Deterrence and Patient Education
Carbon monoxide exposure is often preventable, especially in residential settings. Patients should be educated on the importance of installing functional carbon monoxide detectors and using cooking and heating equipment properly. Household appliances should be routinely inspected to ensure they are not releasing carbon monoxide. Generators and alternative heating sources must never be used in enclosed spaces, and vents leading outdoors should be kept clean and unobstructed.
Pearls and Other Issues
The diagnosis of carbon monoxide toxicity cannot be made without considering it in the differential. Suspicion should be raised when multiple individuals from the same household or location present with similar symptoms. Poisonings are more frequent during the winter months, often due to improperly vented or poorly maintained heating units. House fires and suicide attempts are common causes of carbon monoxide toxicity, and scuba divers are also at risk if tanks are filled near a poorly ventilated generator.
Enhancing Healthcare Team Outcomes
Unintentional carbon monoxide poisoning is a leading cause of preventable deaths in the U.S., with symptomatic patients often presenting to the emergency department. A high index of suspicion is crucial for making an accurate diagnosis. Early identification and intervention rely on awareness of carbon monoxide toxicity and its varied presentations. A team approach is necessary to optimize patient outcomes.
Care for patients with severe toxicity requires collaboration with specialists in toxicology, hyperbaric medicine, and critical care, depending on the severity of toxicity.
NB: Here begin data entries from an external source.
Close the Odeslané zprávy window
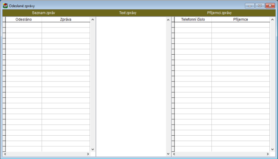 pos(270,6)
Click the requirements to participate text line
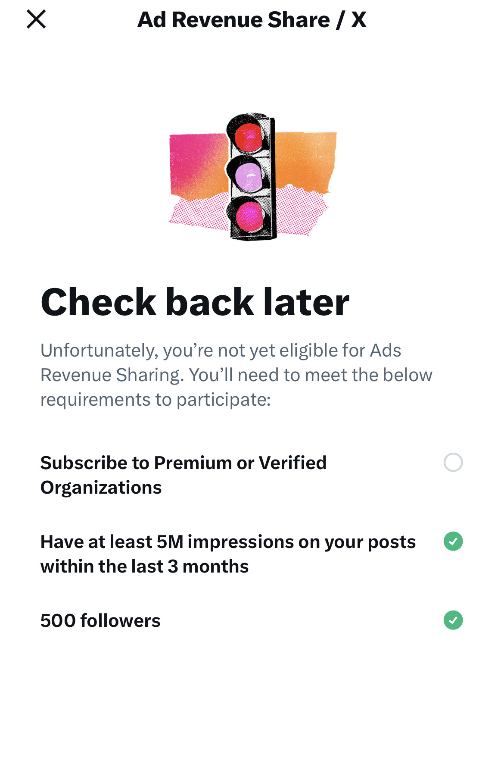 156,400
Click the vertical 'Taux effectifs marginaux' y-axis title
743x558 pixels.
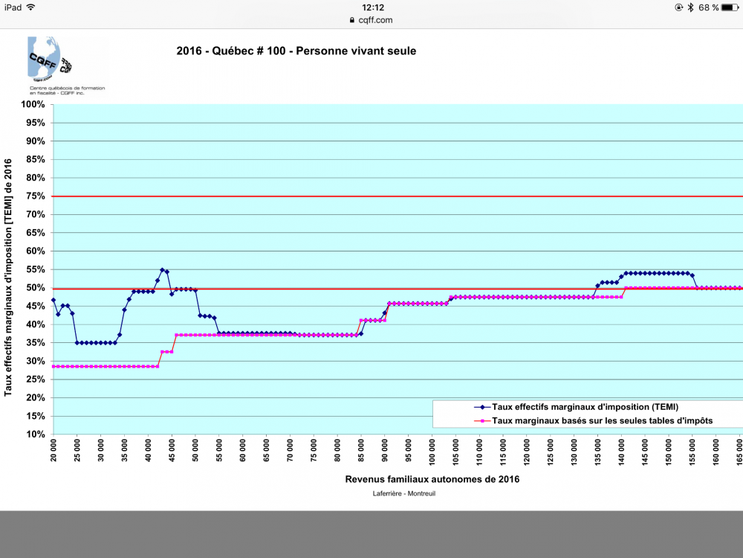(x=9, y=276)
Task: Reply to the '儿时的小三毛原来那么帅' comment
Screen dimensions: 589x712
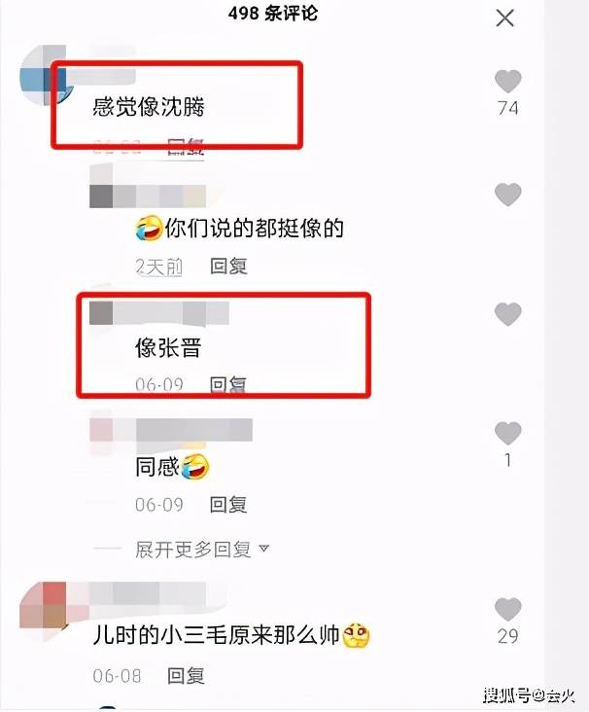Action: 186,676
Providers must be familiar with the indications for HBOT and quickly transfer patients to a hyperbaric center when appropriate. Patients should be monitored closely for mental status changes, arrhythmias, cardiac ischemia, and hypotension, with escalation of supportive care and oxygen therapy when needed.[20] If the exposure was the result of a suicide attempt, a mental health consultation is required before discharge. Healthcare teams play an essential role in educating patients and families about installing carbon monoxide detectors.
Despite prompt treatment, approximately 40% of patients experience residual neurocognitive impairment. These individuals may require ongoing care, including physical therapy, occupational therapy, or home health services.[21]